Now is a good time to set your pasta water to boiling. Frozen tortellini only takes about two minutes to cook, which is also a bonus in my book.

While the cheese melted and the tomatoes warmed, I occasionally stirred, and I pulled the chicken from the oven.

Into the boiling water went my bag of tortellini, and two minutes later I was ready to plate.

First, a large pile of tortellini went onto the center of a large plate. Then I dished the garlic/white wine/goat cheese/sundried tomato sauce over the top. Next, I sprinkled on some fresh basil I had cut in a chiffonade (about three large leaves per plate), and then I laid on several pieces of chicken on the top.

http://www.lawrence.com/users/meganstuke/photos/2011/dec/12/226513/

This dish is Christmasy, beautiful and elegant. When you say words like garlic confit, white wine and goat cheese, people start to marvel.

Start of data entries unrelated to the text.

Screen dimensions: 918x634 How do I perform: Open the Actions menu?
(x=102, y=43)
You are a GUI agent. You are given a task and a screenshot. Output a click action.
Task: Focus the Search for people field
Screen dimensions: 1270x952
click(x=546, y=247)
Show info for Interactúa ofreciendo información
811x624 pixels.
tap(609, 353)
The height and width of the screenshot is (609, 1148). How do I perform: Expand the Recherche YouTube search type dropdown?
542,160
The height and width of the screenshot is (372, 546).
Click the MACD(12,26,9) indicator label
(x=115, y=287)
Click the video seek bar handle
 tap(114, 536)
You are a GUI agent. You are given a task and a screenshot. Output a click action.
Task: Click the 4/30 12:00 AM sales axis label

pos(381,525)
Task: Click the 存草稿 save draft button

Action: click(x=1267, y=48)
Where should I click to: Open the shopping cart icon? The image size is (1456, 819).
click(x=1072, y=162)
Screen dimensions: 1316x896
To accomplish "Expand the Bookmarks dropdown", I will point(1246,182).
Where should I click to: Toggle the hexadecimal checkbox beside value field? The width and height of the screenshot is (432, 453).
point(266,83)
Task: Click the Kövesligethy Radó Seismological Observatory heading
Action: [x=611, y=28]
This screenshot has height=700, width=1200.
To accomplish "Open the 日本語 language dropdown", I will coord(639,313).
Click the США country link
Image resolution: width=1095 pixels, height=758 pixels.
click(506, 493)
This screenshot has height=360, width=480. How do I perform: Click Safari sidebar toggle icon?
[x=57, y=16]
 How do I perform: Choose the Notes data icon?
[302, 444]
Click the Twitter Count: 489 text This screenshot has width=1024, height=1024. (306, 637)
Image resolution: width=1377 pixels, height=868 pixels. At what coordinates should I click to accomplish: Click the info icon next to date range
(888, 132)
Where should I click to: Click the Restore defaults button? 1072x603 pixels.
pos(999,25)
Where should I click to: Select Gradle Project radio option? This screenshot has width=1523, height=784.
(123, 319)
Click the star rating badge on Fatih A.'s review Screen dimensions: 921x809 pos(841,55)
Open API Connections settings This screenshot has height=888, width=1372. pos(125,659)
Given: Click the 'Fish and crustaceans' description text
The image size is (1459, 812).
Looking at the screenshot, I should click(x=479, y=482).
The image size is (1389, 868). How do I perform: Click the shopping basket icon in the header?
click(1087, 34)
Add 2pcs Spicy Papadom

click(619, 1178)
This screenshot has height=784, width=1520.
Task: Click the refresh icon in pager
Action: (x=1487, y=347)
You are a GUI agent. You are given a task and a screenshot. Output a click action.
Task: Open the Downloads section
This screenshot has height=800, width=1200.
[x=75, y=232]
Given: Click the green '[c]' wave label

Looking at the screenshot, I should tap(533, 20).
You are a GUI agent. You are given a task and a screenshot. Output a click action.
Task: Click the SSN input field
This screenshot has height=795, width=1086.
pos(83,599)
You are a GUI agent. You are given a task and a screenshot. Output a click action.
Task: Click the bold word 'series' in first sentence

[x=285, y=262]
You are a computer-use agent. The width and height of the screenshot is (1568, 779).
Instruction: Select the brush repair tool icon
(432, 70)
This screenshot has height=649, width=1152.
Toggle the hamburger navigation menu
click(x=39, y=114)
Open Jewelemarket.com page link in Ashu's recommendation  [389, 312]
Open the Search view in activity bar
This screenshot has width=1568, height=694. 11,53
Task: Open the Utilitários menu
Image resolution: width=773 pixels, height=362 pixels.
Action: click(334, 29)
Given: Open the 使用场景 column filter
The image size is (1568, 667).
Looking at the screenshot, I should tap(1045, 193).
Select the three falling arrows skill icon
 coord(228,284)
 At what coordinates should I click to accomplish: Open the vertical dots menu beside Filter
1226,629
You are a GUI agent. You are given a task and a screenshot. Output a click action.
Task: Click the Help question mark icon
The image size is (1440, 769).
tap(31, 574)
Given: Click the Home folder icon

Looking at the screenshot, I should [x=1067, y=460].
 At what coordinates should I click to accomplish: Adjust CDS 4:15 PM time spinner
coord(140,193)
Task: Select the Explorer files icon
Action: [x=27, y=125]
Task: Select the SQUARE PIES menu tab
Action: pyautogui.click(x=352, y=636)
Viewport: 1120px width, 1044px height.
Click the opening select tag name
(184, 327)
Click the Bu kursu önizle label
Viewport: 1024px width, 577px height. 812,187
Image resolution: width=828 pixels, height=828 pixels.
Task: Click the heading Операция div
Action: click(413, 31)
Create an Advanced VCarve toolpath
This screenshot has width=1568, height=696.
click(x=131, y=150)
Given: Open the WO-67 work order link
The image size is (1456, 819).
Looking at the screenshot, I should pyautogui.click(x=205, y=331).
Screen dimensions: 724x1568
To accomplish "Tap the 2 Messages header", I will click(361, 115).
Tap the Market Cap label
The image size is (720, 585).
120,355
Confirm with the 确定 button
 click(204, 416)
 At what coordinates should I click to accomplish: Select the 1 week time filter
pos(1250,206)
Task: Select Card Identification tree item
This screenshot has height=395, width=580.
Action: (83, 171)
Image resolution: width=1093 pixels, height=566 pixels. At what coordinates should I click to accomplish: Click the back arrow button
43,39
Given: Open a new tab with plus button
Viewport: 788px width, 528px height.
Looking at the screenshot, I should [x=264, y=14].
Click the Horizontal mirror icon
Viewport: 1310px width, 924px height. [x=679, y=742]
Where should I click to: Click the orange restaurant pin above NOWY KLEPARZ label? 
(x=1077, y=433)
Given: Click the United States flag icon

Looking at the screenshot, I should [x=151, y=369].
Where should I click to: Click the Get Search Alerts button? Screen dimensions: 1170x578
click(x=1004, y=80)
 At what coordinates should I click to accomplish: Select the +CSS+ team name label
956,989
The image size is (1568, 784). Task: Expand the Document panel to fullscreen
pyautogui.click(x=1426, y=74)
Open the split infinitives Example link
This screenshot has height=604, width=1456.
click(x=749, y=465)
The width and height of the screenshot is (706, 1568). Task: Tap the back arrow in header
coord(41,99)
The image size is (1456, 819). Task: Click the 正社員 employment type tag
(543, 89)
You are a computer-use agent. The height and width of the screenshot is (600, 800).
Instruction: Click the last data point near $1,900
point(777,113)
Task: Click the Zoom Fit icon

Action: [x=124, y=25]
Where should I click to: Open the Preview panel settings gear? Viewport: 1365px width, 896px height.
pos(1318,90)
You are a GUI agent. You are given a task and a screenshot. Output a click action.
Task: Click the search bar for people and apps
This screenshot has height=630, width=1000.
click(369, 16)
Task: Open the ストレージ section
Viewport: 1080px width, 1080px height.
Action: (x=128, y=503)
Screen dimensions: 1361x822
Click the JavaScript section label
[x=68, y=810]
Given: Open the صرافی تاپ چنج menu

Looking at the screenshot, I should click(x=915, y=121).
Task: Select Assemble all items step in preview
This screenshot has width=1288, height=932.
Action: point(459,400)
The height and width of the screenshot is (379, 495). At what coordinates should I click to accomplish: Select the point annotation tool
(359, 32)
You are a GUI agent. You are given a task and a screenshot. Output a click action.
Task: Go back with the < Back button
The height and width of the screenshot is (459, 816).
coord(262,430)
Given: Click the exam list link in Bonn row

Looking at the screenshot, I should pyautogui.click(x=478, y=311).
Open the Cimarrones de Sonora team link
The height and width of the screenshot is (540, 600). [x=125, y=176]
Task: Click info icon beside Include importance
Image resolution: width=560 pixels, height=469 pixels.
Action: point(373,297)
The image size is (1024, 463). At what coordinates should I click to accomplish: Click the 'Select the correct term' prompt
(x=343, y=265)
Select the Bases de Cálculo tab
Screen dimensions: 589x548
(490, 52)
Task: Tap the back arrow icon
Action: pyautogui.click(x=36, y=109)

Little do they have to know the goat cheese was $3 a log at Costco and the basil was almost free. They don’t have to know the white wine came from a box or that the dish only took half an hour from start to finish. They don’t have to know you buy your chicken thighs in bulk from Checker’s or that your sundried tomatoes came off the salad bar as an afterthought. All your guests need to see is a beautiful plate full of red and green and flavor overflowing.